= Ginsparg–Wilson equation =

Lattice fermion discretisation

In lattice field theory, the Ginsparg–Wilson equation generalizes chiral symmetry on the lattice in a way that approaches the continuum formulation in the continuum limit. The class of fermions whose Dirac operators satisfy this equation are known as Ginsparg–Wilson fermions, with notable examples being overlap, domain wall and fixed point fermions. They are a means to avoid the fermion doubling problem, widely used for instance in lattice QCD calculations. The equation was discovered by Paul Ginsparg and Kenneth Wilson in 1982, however it was quickly forgotten about since there were no known solutions. It was only in 1997 and 1998 that the first solutions were found in the form of the overlap and fixed point fermions, at which point the equation entered prominence.

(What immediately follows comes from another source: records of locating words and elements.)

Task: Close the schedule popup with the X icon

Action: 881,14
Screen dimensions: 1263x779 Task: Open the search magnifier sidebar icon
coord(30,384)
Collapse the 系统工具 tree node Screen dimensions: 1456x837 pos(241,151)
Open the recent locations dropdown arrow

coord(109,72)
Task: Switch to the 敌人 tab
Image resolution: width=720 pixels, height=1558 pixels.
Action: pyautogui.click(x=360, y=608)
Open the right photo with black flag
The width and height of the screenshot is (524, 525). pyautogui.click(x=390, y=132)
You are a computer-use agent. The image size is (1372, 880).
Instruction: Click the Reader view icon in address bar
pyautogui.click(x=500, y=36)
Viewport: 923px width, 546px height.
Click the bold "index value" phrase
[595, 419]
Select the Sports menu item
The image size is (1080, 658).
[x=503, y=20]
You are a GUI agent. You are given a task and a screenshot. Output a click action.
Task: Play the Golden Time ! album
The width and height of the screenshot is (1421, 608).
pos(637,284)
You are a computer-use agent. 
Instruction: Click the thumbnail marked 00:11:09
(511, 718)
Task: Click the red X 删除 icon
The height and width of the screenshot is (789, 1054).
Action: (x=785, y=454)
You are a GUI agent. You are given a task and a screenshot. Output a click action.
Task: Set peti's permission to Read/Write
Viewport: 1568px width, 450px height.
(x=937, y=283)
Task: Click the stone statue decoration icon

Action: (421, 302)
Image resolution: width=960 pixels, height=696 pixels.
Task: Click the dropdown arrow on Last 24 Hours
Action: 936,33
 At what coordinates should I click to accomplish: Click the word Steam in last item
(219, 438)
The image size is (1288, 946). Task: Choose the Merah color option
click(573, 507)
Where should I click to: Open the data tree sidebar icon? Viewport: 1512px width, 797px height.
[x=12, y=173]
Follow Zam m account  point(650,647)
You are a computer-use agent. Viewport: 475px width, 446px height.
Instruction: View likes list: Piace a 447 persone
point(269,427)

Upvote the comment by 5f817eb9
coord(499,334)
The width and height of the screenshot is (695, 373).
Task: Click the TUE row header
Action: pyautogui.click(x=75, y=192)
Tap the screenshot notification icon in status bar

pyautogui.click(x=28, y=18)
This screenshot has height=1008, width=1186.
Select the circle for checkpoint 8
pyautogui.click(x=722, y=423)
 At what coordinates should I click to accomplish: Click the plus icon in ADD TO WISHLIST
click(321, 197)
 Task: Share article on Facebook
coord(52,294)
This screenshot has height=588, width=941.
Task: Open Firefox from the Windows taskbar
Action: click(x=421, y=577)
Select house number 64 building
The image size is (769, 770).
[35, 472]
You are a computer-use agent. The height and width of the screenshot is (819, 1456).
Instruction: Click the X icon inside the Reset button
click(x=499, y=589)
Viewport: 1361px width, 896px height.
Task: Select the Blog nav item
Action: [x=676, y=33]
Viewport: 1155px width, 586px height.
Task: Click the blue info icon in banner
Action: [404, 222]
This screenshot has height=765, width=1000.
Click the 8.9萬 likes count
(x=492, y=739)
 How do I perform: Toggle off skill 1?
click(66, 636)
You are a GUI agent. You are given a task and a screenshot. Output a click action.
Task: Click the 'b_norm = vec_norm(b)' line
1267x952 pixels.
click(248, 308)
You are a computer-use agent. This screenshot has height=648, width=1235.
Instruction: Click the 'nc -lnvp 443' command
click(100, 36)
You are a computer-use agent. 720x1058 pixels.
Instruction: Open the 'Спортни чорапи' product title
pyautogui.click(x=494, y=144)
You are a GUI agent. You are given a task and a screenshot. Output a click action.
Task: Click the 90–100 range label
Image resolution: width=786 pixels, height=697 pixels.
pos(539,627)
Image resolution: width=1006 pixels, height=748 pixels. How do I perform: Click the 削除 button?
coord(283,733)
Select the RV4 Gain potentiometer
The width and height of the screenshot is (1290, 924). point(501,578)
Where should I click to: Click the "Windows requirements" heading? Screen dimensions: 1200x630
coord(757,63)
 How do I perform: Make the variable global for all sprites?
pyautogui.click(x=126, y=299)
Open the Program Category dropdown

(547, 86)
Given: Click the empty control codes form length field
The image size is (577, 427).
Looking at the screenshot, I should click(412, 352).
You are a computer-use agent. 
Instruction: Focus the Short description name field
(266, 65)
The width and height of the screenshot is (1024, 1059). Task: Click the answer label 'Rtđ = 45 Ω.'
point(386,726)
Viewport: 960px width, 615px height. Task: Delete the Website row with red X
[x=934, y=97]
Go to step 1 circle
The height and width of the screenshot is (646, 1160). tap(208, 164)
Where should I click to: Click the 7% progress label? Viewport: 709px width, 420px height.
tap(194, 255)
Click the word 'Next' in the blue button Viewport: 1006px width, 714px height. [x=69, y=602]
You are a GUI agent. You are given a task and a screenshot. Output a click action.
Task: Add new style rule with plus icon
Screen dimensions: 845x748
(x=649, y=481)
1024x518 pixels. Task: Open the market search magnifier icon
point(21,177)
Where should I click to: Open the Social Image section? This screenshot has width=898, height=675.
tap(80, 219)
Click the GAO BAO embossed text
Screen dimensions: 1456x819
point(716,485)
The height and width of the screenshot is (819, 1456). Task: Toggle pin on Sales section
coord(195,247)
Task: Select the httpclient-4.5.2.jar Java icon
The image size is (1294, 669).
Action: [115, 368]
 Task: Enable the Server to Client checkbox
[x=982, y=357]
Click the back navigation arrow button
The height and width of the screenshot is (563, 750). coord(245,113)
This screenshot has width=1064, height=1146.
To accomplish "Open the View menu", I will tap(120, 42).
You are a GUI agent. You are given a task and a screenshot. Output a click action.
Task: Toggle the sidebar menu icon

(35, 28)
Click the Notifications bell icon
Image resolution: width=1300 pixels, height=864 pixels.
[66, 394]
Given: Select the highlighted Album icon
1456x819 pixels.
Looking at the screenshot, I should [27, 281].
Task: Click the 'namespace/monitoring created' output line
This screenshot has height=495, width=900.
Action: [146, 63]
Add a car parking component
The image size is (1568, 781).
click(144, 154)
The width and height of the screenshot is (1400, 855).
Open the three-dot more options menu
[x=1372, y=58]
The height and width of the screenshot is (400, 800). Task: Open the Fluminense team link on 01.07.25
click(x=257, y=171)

Ginsparg–Wilson fermions do not contradict the Nielsen–Ninomiya theorem because they explicitly violate chiral symmetry. More precisely, the continuum chiral symmetry relation $D\gamma_5+\gamma_5 D=0$ (where $D$ is the massless Dirac operator) is replaced by the Ginsparg–Wilson equation
$D\gamma_5 + \gamma_5 D = a\,D\gamma_5 D\,$
which recovers the correct continuum expression as the lattice spacing $a$ goes to zero.

In contrast to Wilson fermions, Ginsparg–Wilson fermions do not modify the inverse fermion propagator additively but multiplicatively, thus lifting the unphysical poles at $p_\mu = \pi/a$. The exact form of this modification depends on the individual realisation.